Whatever your thoughts on the flavour combination, there’s no denying that this dish, like almost every carrot-based soup out there, is visually striking. Though unsurprising, the vivid orange colour produced by this gaudy root vegetable always seems to engender a little shock and perhaps a modicum of awe. Of course, colour is an important characteristic to possess, especially in the world of soup where life would seem awfully bland and insipid without it. Strangely enough, a certain proclivity toward recipes that instigate the creation of toothsome bowls of carroty delight seems to have been developed in this small corner of the internet – just you check out my sweet potato and parsnip soup!
A good soup has a number of desirable qualities; frugality, complexity and a certain respect for healthy eating. This is perhaps why they tend to come across as so comforting, a hug in a bowl if you will. One is unlikely to experience a dearth of vitamin C when eating this, though a heightened sensitivity to light may be experienced due to the presence of carrots*. In any case, whatever draws you to soup carrot and orange is certainly a combination worth exploring.
*This is on old wives’ tale – carrots don’t really enhance your night time vision.
Carrot and Orange Soup {recipe}
Serves 4
Ingredients:
• 4 large carrots, diced
• 1 onion, diced
• 1 stick of celery, diced
• 1 small handful of red lentils
• 1 litre vegetable stock
• 2 oranges
• 1 tbsp honey
• Olive oil
• Salt
• Pepper
Method:
1. Fry off the onion and celery in a dash of olive oil, cook until translucent. Tip in the carrots and allow them to heat through. Add the zest of both oranges followed by vegetable stock and lentils. Boil until the carrot and lentils are soft through.
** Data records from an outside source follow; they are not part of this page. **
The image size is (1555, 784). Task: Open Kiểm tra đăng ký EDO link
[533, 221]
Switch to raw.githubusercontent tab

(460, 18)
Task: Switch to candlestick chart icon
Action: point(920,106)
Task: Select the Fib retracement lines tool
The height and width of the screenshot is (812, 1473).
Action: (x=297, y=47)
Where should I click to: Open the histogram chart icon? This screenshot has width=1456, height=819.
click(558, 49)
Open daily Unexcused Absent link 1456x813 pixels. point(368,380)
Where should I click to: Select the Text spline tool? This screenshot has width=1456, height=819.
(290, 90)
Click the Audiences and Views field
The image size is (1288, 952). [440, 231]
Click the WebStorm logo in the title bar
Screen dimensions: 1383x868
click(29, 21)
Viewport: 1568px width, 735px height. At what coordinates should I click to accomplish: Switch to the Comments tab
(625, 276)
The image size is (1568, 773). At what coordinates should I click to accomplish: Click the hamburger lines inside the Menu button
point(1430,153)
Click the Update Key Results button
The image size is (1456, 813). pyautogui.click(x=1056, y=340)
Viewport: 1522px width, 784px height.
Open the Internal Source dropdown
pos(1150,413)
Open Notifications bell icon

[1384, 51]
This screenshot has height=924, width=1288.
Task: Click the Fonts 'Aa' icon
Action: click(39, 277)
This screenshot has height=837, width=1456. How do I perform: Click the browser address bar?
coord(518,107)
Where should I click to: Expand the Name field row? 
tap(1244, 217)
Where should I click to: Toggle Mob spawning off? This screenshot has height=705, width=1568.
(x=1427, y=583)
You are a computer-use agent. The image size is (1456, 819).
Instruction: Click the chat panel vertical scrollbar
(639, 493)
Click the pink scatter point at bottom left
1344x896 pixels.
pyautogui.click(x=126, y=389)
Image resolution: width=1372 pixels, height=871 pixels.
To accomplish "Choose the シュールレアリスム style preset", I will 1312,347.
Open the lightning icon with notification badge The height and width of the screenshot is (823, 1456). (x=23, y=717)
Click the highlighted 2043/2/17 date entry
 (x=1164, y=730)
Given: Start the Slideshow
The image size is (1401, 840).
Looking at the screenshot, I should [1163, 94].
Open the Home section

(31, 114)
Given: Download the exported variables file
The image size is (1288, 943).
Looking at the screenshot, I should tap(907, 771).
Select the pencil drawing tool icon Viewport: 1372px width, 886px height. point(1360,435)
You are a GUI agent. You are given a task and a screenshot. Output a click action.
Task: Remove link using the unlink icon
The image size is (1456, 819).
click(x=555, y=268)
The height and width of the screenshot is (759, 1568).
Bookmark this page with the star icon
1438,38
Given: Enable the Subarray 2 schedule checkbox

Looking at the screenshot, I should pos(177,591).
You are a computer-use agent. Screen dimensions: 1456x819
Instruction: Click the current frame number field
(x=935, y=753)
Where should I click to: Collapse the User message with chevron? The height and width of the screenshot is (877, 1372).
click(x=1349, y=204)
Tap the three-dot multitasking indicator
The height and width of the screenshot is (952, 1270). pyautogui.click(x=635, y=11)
2. Blend the soup using either a stick blender or food processor. Add the juice of both oranges, honey and season to taste. Serve piping hot with a slab of bread.
Cost: Soup is not only the product of a desire to eat healthily; it is also the first child of frugality. Most soups are vegetable based and are therefore unremittingly cheap. Indeed, this soup will cost you no more than around £1.60 to make – soups away!





What an interesting flavor combination… sounds delicious! My girls love anything citrus… they will even eat lemons plain if given the chance! Hope you have a great day.
Thanks! It was very yummy! Blimey… brave girls!
This looks refreshing and comforting! We recently made a carrot soup, too — but I had never thought to add orange! Thanks for sharing; I can’t wait to try this!
This soup doesn’t sound questionable at all! In fact, it sounds quite lovely. Plus, carrots keep my hair red!
I’m glad you think so! Indeed! Good ol’ red hair!
Carrot and orange is one of my favorites soup, looks delicious!
Reblogged this on Northern News and commented:
Frugal Feeding offers tasty, creative dishes like this soup — perfect for a chilly day or any day!
Wow!!! This looks incredible!!! Beautiful pictures, too!
I made this, it was so delicious that we ate it all up before we could photograph it!